_DATASET ENTRIES_.
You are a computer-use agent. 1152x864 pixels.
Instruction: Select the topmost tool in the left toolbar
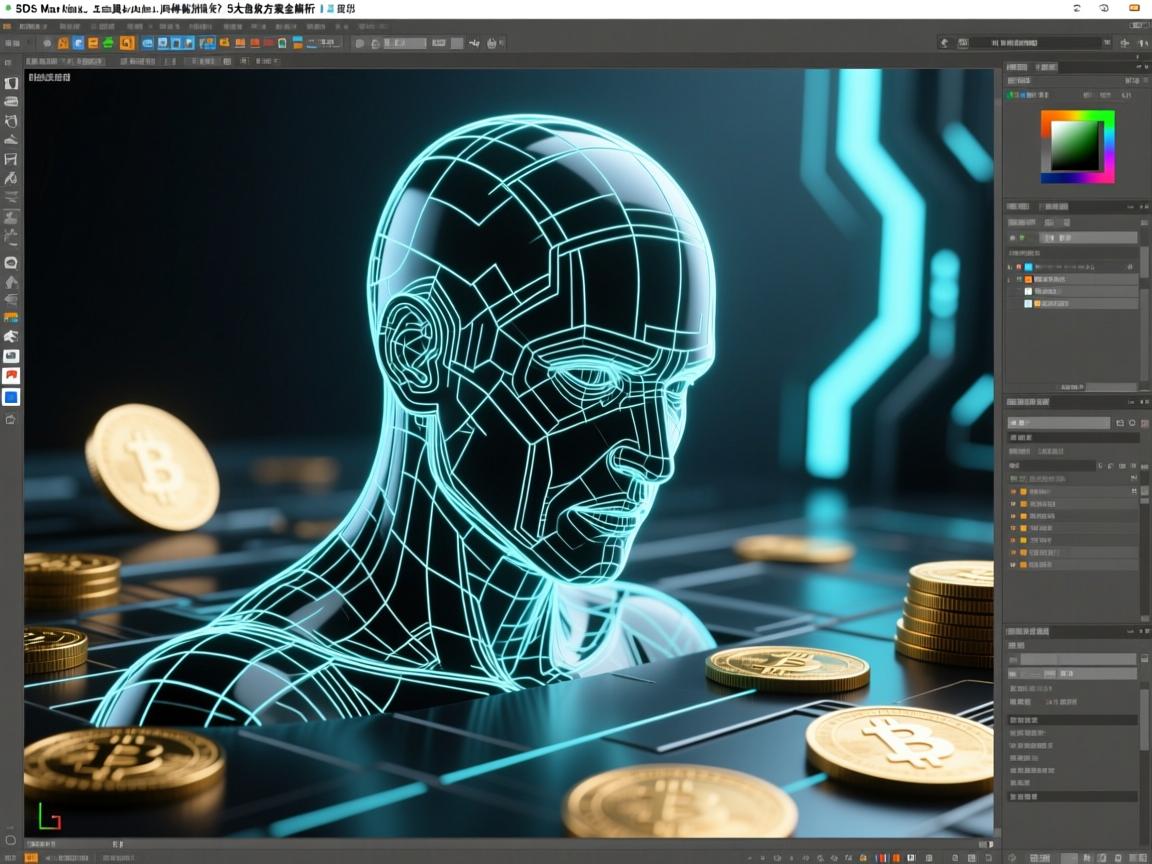(11, 84)
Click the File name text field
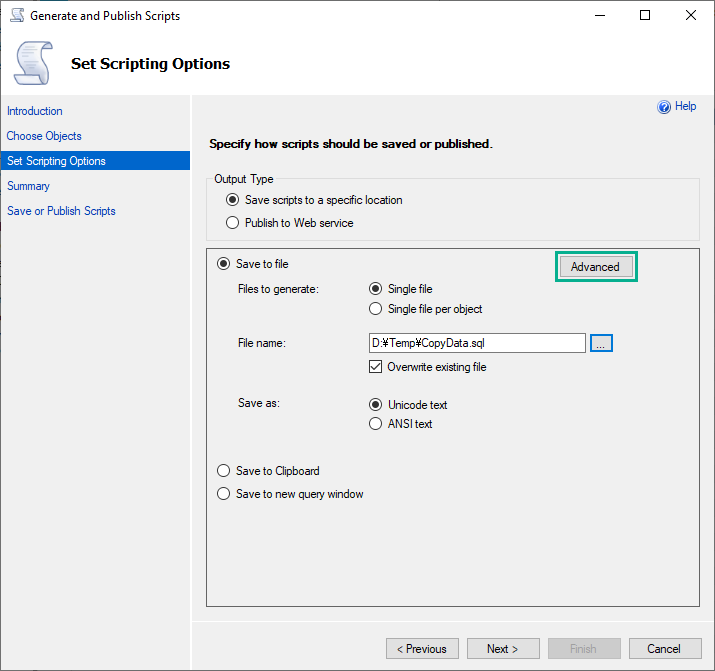 (x=476, y=343)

_YOUR TASK_. Write out the whole listing again, exactly, with no pictures.

_ANSWER SPACE_.
You are a computer-use agent. 1152x864 pixels.
Instruction: Select the topmost tool in the left toolbar
(11, 84)
Click the File name text field
 (x=476, y=343)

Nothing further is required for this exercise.